== Kutipan Teks ==
◆ ◆ ◆ ◆ ◆ ◆ ◆

Ahok Ungkap Sosok Berkuasa yang Angkat Dia jadi Komut Pertamina, ‘Dia juga yang Jadikan Saya Napi Toh?’

Basuki Tjahaja Purnama alias Ahok kembali membahas luka lama perihal dirinya yang harus masuk bui akibat kasus penistaan agama. Mantan Komisaris Utama PT Pertamina (Persero) itu membagikan ceritanya dalam acara dialog Eropa Bersatu: Festival Tiga Jari yang disiarkan di kanal YouTube Eropa untuk Ganjar Mahfud.

Dalam video yang diunggah pada 4 Februari 2024 itu, awalnya Ahok bercerita bahwa ada satu orang mantan kader Partai Demokrasi Indonesia Perjuangan (PDIP) yang mencoba “menakutinya”. Mantan kader dari Partai Banteng itu mengingatkan agar Ahok bisa membaca zaman menjelang Pemilihan Umum atau Pemilu 2024.

Ahok membeberkan orang tersebut mengatakan seharusnya dia memilih untuk mendukung calon presiden dan calon wakil presiden nomor urut dua, yakni Prabowo-Gibran, yang didukung oleh Presiden Joko Widodo alias Jokowi.

“Jadi kalau kira-kira yang menang 02 sama Pak Jokowi, kamu harusnya pilih mereka. Kamu bisa jadi Dirut (Direktur Utama PT Pertamina) terus jadi menteri,” kata Ahok menirukan mantan kader PDIP tersebut.

Mantan Gubernur DKI Jakarta itu kemudian mengungkapkan bahwa pada Juni 2023 lalu, dia sempat ditawarkan menjadi Dirut PT Pertamina. Namun, dia menegaskan bahwa dia siap melepas jabatannya apabila merasa Ganjar akan kalah dalam kontestasi Pilpres 2024. Dia juga memilih untuk berjuang memenangkan Ganjar.

“Kalau kamu merasa Ganjar akan kalah tidak bisa satu putaran, kamu all out dong dukung Ganjar. Lalu dia bilang kamu makan apa, (saya) gak usah ditakut-takuti. Saya nggak usah sebut nama lah ya (orang yang menakut-nakuti) sudah keluar dari PDIP,” ucapnya.

Ahok kemudian mengungkapkan bahwa dia ditelepon seseorang yang memintanya untuk mengingat jasa “orang berkuasa” yang telah menjadikannya sebagai Komisaris Utama PT Pertamina.

◆ ◆ ◆ ◆ ◆ ◆ ◆

== Data yang Disediakan ==

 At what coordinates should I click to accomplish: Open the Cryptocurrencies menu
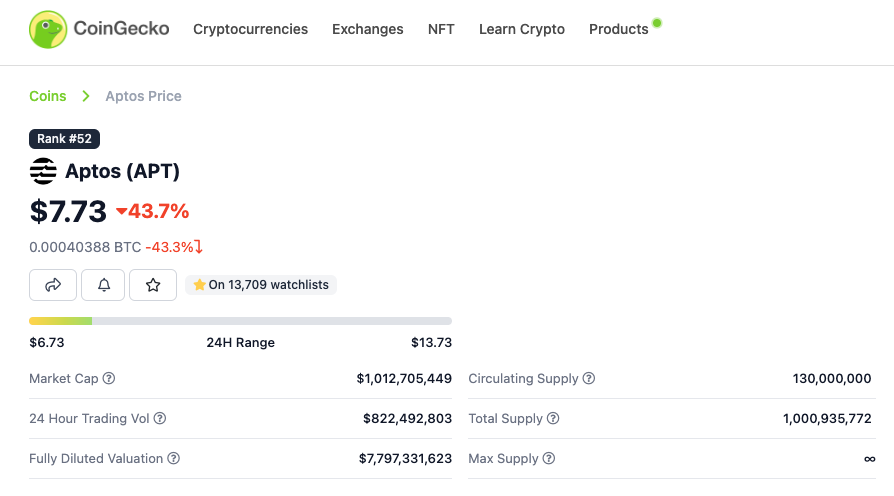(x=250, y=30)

◆ ◆ ◆ ◆ ◆ ◆ ◆

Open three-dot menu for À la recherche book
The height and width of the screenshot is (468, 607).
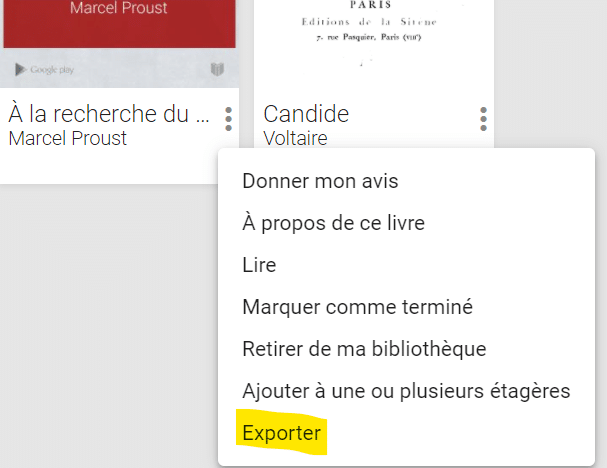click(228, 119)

◆ ◆ ◆ ◆ ◆ ◆ ◆

== Tugas Latihan Ini ==
1. Jawablah pertanyaan berikut berdasarkan artikel tentang Ahok di atas.
(a) Pada tanggal berapa video dialog itu diunggah?
(b) Pada bulan dan tahun berapa Ahok ditawari menjadi Dirut PT Pertamina?
(c) Di kanal YouTube mana acara dialog itu disiarkan?
2. Lanjutkan artikel tentang Ahok di atas mulai dari kalimat terakhirnya.

== Jawaban Tiap Tugas ==
1.
(a) 4 Februari 2024.
(b) Juni 2023.
(c) Kanal YouTube Eropa untuk Ganjar Mahfud.

2.
“Dia telepon saya, ‘kamu masih ingat lho jasanya lho, (kamu) napi dijadikan komut’. Saya bilang saya dijadikan napi oleh siapa? Dia juga yang jadikan saya napi toh?,” ujar Ahok.

Lantas, bagaimana cerita Ahok yang harus masuk penjara karena kasus penistaan agama?

Kronologi Ahok Terlibat Kasus Penodaan Agama

Berdasarkan catatan Tempo, kasus Ahok bermula dari sebuah potongan video pidatonya di Kepulauan Seribu pada September 2016 yang tersebar di dunia maya. Saat itu, Ahok berkunjung ke Kepulauan Seribu untuk mensosialisasi program budidaya ikan kerapu. Namun, lidah Ahok selip saat tengah berpidato dengan menyitir ayat Al-Qur’an surat Al-Maidah ayat 51. Dari 40 menit durasi pidato Ahok, potongan video sepanjang 13 detik ini kemudian diperdebatkan.

“Jadi jangan percaya sama orang. Kan bisa saja dalam hati kecil bapak-ibu enggak bisa pilih saya, ya—dibohongin pake surat Al Maidah surat 51 macam-macam gitu, lho. Itu hak bapak-ibu, ya. Jadi, kalo bapak-ibu, perasaan enggak bisa pilih, nih, karena takut masuk neraka, dibodohin gitu, ya, enggak apa-apa. Karena ini kan panggilan pribadi bapak-ibu. Program ini jalan saja. Ya, jadi bapak ibu enggak usah merasa enggak enak dalam nuraninya enggak bisa pilih Ahok. Enggak suka ama (sama) Ahok. Tapi programnya, gue kalo terima, gue enggak enak dong ama dia, gue utang budi. Jangan. Kalau bapak-ibu punya perasaan enggak enak, nanti mati pelan-pelan, lho, kena stroke,” ujar Ahok.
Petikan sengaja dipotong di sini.